The wetlands will act as urban stormwater management demonstration sites. The three sites will utilise different approaches to water depth, detention periods, vegetation type and monitoring requirements.
The commission has been given a further $165,000 to design a drainage system to reduce sediment and nutrient inputs from the Albany district into Wilson Inlet, Torbay Inlet and Princess Royal Harbour.
These two projects are part of a wider strategy to reduce nutrient levels, improve stormwater quality and halt the decline of seagrass across the Albany catchment.
Other projects funded focus on improving management of industrial stormwater at Kwinana and Exmouth.
CSIRO Land and Water receives $246,864 to quantify, map and remediate the flow of contaminated groundwater to Cockburn Sound and to refine an innovative clean up treatment to protect the Sound from nutrient discharge.
The Shire of Exmouth has been granted $186,500 to reduce groundwater pollution from waste water disposal to improve treated waste water reuse, thereby conserving potable water supplies.
Several projects addressing marine biodiversity have also been funded.
The Department of Conservation and Land Management has received $18,350 to eliminate rats and reduce weeds on Shelter Island, Eclipse Island, Mistaken Island, Breadsea Island and Michaelmas Island in the Southern Ocean off the Albany coast to protect seabird populations.
Murdoch University has received $61,000 to track green and hawkesbill turtles from their nesting areas on the north west shelf to feeding grounds.
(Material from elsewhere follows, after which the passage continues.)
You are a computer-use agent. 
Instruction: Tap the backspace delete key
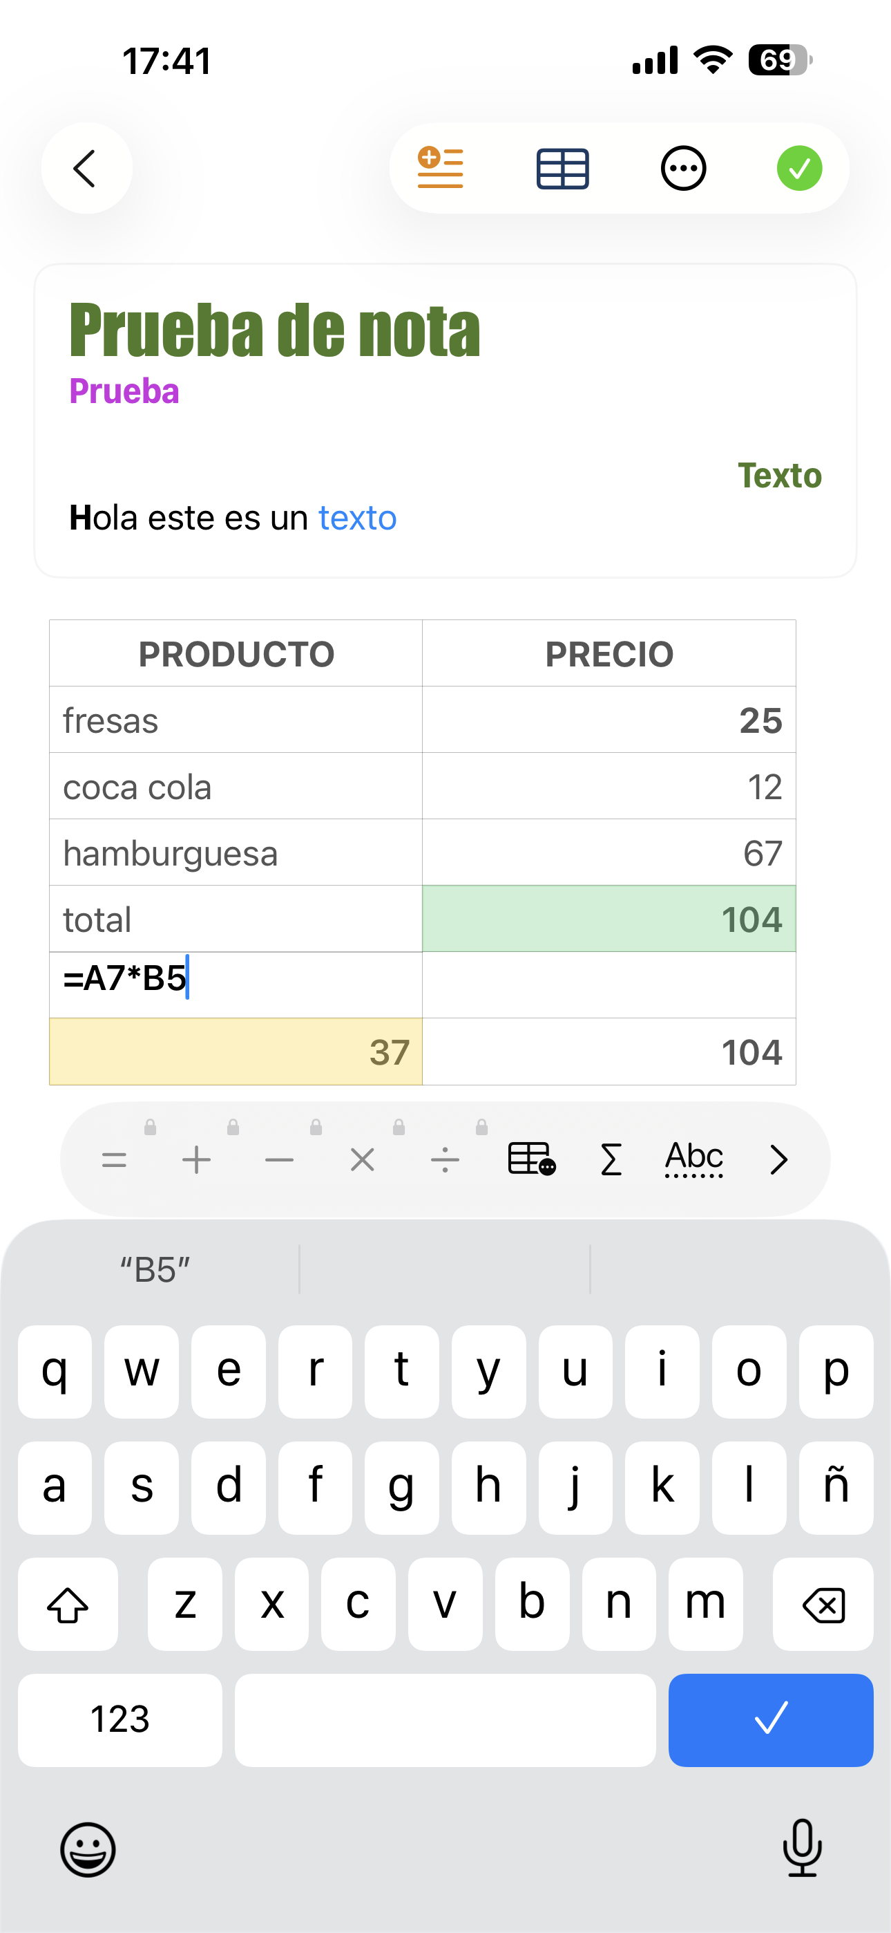[823, 1604]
The data will then be used to identify threats to the turtles and map nesting sites, migration routes and feeding grounds.
"The end result of all these exciting projects will be cleaner beaches, improved water quality and a better understanding of the impact of human and natural activities on marine biodiversity," Senator Hill said.
The projects are funded under the Natural Heritage Trust's $141 million Coasts and Clean Seas initiative to support the conservation, repair and sustainable use of Australia's coastal and marine environment.
This latest round of Coasts and Cleans Seas funding brings to a total of $4,460,312 dedicated to clean seas, coastal monitoring and marine species protection projects in Western Australia.
In the cooperative spirit of the Trust, the Federal Government's 1999-2000 contribution will be boosted by $3.14 million from State and local governments and the community.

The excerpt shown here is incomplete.